I could go for days now without the tears that had come almost daily before. I could not think of her, if I concentrated enough.
It took a lot of discipline, though.
I forced myself to play my piano at least once a day, but it never felt right. There was always emotion lacking. You would have thought that I could put emotion into a piece, having just lost the only woman I could ever love, but it came out dull, lifeless, soulless. Limp, even.
Sometimes it worked if I just let anger out. I have no idea how many times I smashed mirrors. If I'd been superstitious, I would have at least forty years bad luck.
I was careful never to smash anything that was linked to her. I may have thrown the painting around, but afterwards I always threw furtive glances to it, and then rushed up to it to put it gently back on the wall.

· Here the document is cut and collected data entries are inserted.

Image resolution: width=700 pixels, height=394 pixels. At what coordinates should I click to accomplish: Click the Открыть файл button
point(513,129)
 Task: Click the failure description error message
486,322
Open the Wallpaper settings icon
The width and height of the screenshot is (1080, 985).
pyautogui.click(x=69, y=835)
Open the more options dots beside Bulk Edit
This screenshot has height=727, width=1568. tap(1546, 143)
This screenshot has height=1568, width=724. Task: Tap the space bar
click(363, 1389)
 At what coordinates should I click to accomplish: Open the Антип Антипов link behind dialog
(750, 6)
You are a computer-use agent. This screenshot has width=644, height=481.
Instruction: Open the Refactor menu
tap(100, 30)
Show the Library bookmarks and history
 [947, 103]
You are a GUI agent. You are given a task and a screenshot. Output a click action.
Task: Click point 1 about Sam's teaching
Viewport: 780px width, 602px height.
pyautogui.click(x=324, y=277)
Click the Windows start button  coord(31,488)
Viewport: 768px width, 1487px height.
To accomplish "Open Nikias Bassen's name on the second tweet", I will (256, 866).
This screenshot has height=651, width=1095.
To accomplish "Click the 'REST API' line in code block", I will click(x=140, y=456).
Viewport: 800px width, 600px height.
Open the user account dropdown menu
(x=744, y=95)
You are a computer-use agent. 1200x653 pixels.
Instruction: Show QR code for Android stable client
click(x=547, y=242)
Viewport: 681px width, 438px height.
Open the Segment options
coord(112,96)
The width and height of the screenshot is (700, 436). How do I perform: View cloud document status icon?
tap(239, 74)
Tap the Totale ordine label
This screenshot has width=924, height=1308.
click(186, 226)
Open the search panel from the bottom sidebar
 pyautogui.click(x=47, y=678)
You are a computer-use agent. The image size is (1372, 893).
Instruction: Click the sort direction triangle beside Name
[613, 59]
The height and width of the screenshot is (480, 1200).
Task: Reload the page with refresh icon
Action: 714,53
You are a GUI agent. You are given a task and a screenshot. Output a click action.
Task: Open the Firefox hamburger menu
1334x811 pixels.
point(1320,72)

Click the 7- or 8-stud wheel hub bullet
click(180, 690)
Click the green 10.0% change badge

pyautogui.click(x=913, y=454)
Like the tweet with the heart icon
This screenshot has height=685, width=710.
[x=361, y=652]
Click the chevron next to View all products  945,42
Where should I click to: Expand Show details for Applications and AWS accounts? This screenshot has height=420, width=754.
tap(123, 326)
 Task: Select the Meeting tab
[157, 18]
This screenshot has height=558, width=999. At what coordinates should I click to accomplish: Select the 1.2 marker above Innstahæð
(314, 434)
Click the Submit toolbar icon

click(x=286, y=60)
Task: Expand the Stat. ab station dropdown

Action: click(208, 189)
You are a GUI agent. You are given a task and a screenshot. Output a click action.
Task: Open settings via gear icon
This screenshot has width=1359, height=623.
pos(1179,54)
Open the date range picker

My life was starting to piece back together again, and I thought I could start living properly.
There was one thing that particularly helped. I'd got a sort-of job at the hospital, going to visit the kids who had types of cancer. The utter cheerfulness of those kids was enough to make anyone feel better, let anyone have a smile on their faces.
But then something happened that threatened to scatter the barely-healed strands of my life.